L'Insee rappelle que les musulmans sont une chance pour l’agriculture française

Consommation. Des musulmans décriés, mais des musulmans désirés. L’Insee publiait vendredi les indices des prix agricoles pour septembre 2009. Ramadan a permis aux éleveurs d’ovins de respirer un peu.

Consommation. Alors que l’agriculture française est au bord de l’asphyxie, l’Insee publiait vendredi les indices des prix agricoles pour septembre 2009. Parmi les plus touchés, les éleveurs d’agneaux et de moutons continuent de souffrir d’un contexte économique particulièrement défavorable. La filière est malgré tout soutenue par la consommation… des musulmans, lesquels sont grands consommateurs de mouton.

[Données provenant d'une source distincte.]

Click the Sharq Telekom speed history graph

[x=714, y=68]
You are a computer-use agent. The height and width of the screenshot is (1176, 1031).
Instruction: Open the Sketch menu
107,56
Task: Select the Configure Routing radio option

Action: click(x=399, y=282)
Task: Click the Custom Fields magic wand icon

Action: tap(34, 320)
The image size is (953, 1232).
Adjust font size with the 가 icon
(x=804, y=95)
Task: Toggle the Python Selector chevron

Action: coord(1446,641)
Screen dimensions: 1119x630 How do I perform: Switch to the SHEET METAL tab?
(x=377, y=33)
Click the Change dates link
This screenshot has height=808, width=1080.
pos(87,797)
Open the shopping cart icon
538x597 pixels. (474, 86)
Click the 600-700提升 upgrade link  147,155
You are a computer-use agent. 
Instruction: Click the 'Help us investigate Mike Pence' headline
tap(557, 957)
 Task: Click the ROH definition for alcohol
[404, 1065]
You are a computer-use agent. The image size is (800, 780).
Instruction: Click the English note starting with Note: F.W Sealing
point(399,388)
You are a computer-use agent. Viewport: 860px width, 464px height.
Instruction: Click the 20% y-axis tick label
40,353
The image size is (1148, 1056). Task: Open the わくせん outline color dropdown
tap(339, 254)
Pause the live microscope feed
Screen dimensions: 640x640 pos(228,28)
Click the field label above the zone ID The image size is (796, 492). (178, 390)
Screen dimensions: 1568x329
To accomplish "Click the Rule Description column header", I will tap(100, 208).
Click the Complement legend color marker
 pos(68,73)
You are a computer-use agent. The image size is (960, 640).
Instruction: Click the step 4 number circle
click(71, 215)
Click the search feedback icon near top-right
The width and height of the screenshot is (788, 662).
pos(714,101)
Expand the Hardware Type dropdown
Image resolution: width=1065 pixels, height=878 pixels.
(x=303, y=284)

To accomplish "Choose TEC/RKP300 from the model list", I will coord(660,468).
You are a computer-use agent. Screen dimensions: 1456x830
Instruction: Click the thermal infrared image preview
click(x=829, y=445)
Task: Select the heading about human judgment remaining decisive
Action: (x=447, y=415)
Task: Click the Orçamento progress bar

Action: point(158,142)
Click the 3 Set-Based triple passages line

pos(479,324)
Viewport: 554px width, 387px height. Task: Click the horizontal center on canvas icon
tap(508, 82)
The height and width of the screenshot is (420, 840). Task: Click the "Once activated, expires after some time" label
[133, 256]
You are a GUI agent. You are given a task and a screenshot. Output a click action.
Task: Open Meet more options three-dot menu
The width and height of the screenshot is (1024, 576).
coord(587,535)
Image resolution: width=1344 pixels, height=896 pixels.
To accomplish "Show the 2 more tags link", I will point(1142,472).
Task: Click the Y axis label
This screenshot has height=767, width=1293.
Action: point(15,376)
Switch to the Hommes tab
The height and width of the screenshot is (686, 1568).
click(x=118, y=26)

Un afflux de demande lié à la fin du ramadan soutient néanmoins le prix de la viande ovine.

Source : Insee

L’information n’a rien de nouveau. Chacun sait que les musulmans constituent un poids économique particulièrement important. Ce qui est en revanche nouveau, c’est qu’un organisme aussi prestigieux et écouté que l’Insee l’affirme, qui plus est tout naturellement. Cela ne va pas sans nous réjouir, tant l’idée reçue selon laquelle les musulmans sont pauvres et ne pèsent rien est solidement ancrée, tant chez les non-musulmans que chez les musulmans. Or c’est tout le contraire si l’on considère les consommateurs musulmans comme un tout. Surtout en cette période d’avant aïd al-adha, cruciale pour les éleveurs d’agneaux et de moutons.

Rappelons à cet égard ce que nous écrivions à ce sujet.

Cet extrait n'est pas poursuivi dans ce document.